[Saved data entries]
********************
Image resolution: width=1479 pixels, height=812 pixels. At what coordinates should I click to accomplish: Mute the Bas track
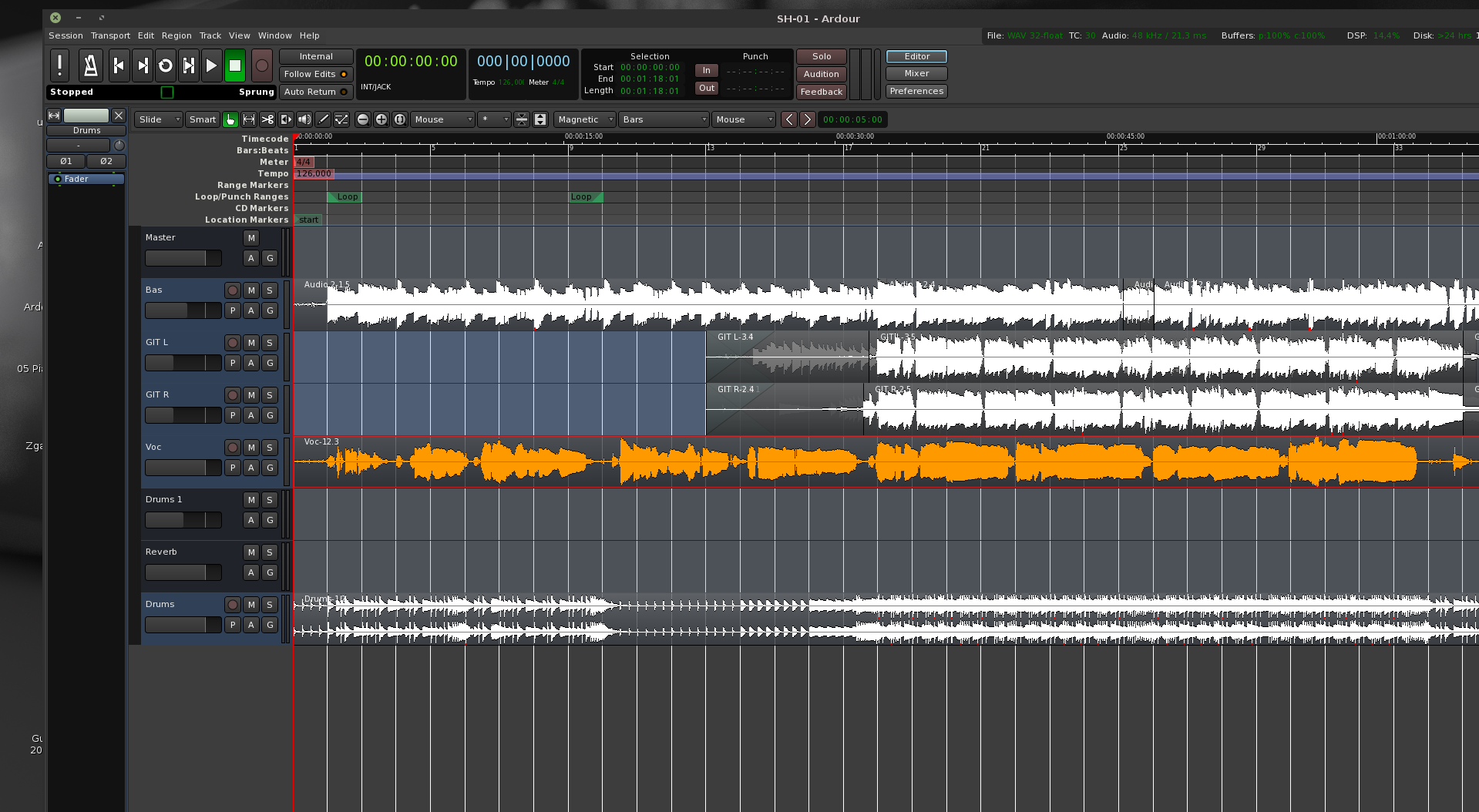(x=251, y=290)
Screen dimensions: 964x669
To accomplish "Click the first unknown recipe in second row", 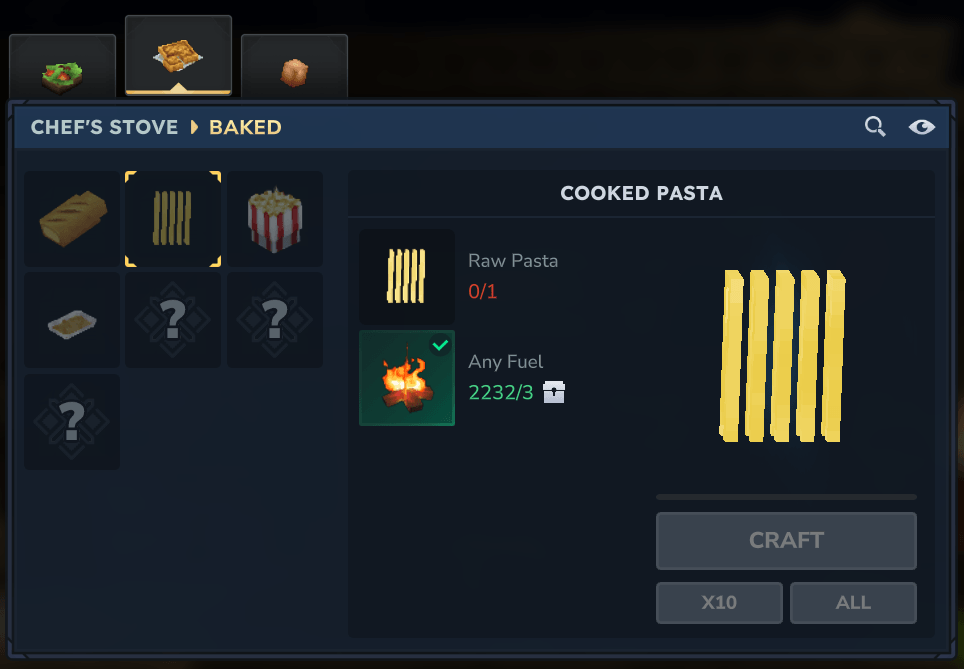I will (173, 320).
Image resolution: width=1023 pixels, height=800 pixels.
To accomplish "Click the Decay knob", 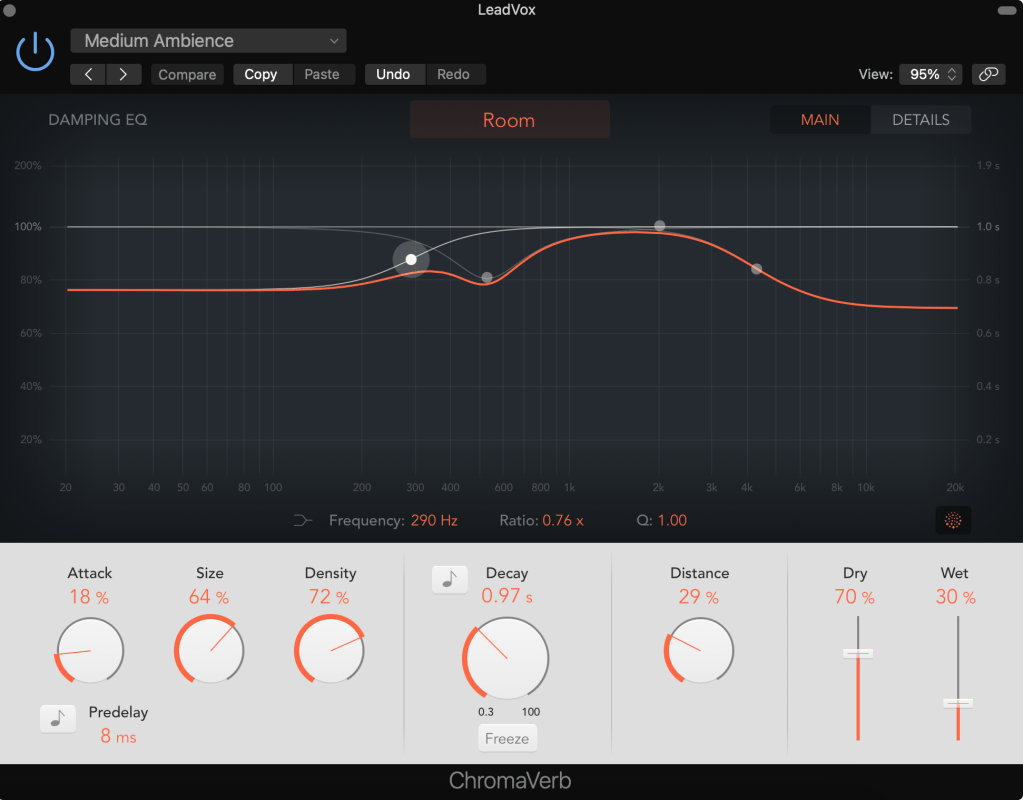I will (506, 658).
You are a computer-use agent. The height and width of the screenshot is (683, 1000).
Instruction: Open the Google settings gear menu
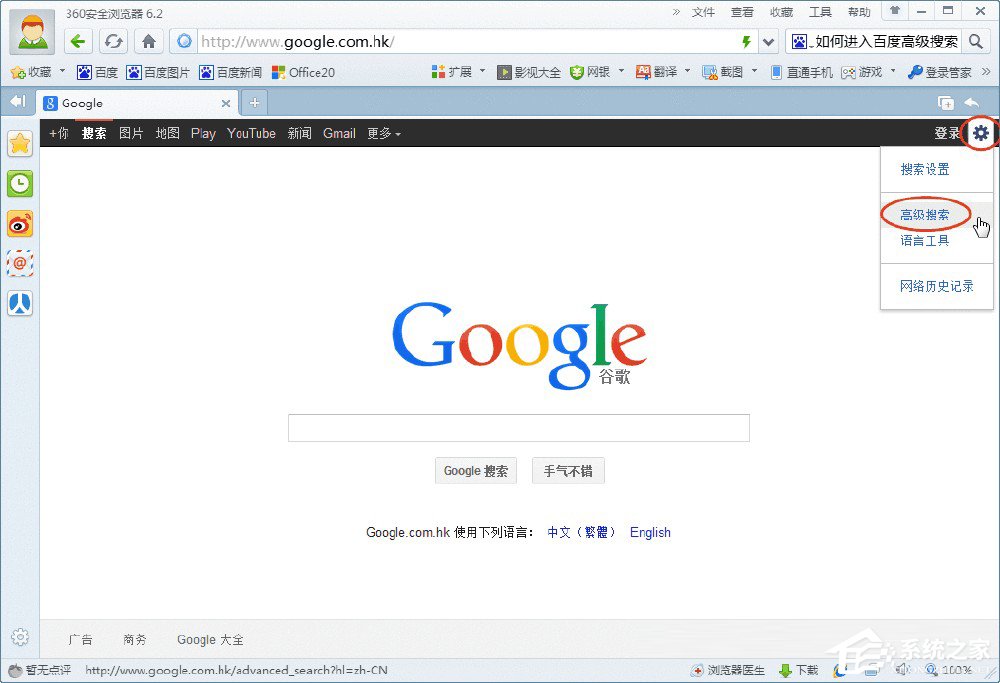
********************
* [Problem description]: Extract exactly the lines above from the line containing "You are a computer-use" through the last one, both ends included, but not the pictures.

* [Finished task]:
You are a computer-use agent. The height and width of the screenshot is (683, 1000).
Instruction: Open the Google settings gear menu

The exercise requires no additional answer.